Before the angry mob of, what – a dozen Josh Thomas fans Australia-wide? – comes at us with knives in hand, let’s quickly stress what isn’t lazy about Please Like Me: for one thing, the direction is always top notch. If you’re the kind of television critic who’s impressed by an Australian television show that looks halfway decent… which would be all of them… then it’s no wonder you’ve been loving this.

The performances are all generally decent too. Even Thomas, who in a completely different show could be quite effective playing “Josh”. He’d be a guest star who fucks over one of the leads and is generally a hateful human being, but it’s possible to imagine him being funny if placed in a context that actually worked for his character comedy-wise. You know, like how Thomas’ entire television career comes from the way he was used as a punchline for Shaun Micallef’s jokes in Talkin’ ’bout Your Generation.

And on a cursory glance even the material seems like it should be funny. Talking about “outie” vaginas at Christmas lunch? Josh deciding to broaden his sexual horizons with an online random who just shows up at his house? A home-made video where a dog destroys a cardboard city? A show that actually wanted to make a fist of entertaining its viewers could have done a lot with that kind of thing.

But Please Like Me never seals the deal. It’s so committed to a half-baked idea of what “realism” means in a television show that it never takes that last couple of steps to come up with scenes that do anything more than just lie there. The first episode of this season was Josh trying to get Arnold to sleep with him. Then they slept together. Then Arnold was weird about it. Then they got over it. Just because things are things that happen in real life doesn’t mean you have to make a television show about them.

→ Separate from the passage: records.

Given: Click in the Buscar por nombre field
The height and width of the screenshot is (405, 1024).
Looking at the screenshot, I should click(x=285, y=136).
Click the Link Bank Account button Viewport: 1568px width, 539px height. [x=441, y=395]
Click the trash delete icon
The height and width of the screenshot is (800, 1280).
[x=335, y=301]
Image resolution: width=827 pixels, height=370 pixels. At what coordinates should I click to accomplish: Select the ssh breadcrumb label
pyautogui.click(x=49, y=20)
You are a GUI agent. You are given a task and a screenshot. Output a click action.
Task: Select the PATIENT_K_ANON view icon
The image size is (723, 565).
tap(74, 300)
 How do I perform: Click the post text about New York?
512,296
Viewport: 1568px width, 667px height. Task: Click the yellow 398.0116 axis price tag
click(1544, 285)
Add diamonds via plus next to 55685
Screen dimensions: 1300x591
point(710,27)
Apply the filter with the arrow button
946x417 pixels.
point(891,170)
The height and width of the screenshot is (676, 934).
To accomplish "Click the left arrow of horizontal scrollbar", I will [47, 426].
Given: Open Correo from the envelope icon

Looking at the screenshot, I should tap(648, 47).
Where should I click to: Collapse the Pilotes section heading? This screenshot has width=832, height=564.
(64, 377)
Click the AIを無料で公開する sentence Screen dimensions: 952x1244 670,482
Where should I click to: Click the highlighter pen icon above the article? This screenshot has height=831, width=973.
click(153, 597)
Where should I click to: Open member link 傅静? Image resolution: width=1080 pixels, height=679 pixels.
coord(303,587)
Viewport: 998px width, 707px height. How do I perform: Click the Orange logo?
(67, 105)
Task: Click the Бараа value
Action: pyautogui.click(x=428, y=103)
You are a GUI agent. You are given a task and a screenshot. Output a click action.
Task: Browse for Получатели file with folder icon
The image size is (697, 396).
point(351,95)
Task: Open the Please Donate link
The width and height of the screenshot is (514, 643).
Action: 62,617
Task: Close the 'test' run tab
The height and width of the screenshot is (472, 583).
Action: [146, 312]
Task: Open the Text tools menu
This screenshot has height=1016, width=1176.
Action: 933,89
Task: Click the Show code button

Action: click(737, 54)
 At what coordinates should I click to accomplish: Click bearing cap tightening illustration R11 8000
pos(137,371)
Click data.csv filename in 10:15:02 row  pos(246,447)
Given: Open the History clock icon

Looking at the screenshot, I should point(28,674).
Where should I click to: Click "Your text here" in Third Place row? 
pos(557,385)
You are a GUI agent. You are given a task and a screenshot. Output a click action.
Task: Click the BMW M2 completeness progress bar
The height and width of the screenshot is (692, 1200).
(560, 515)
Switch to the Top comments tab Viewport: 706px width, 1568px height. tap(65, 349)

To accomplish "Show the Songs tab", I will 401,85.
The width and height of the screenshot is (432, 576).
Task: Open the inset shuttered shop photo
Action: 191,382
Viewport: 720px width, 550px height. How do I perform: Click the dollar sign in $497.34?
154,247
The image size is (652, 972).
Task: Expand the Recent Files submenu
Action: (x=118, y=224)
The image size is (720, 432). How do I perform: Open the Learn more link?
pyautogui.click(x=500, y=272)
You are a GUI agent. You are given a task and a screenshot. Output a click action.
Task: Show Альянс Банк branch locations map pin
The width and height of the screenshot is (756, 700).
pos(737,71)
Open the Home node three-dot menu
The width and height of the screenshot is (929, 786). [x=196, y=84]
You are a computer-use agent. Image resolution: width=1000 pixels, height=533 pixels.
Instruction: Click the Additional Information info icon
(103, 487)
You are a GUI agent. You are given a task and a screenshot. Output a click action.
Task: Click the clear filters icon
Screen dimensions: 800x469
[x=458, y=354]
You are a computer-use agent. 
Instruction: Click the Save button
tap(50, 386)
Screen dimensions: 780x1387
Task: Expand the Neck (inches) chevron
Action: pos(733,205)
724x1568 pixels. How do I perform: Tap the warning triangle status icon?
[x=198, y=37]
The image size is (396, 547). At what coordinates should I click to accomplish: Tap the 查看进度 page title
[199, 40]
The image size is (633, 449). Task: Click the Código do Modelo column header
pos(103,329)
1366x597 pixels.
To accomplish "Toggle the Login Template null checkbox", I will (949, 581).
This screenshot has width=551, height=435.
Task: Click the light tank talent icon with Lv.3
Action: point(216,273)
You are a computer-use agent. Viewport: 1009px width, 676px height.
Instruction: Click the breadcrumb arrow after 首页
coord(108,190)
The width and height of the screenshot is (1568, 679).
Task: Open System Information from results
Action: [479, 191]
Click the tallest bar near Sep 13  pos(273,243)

Look, we get it. There are a lot of people who want to see stories they can relate to on television and Please Like Me is trying to do that. But is the bar really set so low that “showing someone going to have an abortion” is in and of itself enough reason to throw praise at a television series in 2015? Does anyone else remember that when Homer Simpson said “it’s funny because it’s true”, it was a joke about how being funny actually requires more than straightforward observation?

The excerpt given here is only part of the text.